— Records supplied —
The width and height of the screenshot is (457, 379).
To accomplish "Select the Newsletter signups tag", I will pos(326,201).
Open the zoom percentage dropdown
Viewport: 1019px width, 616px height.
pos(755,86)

— What is expected —
Please return all of the entries above, exactly and completely.

— Result —
The width and height of the screenshot is (457, 379).
To accomplish "Select the Newsletter signups tag", I will pos(326,201).
Open the zoom percentage dropdown
Viewport: 1019px width, 616px height.
pos(755,86)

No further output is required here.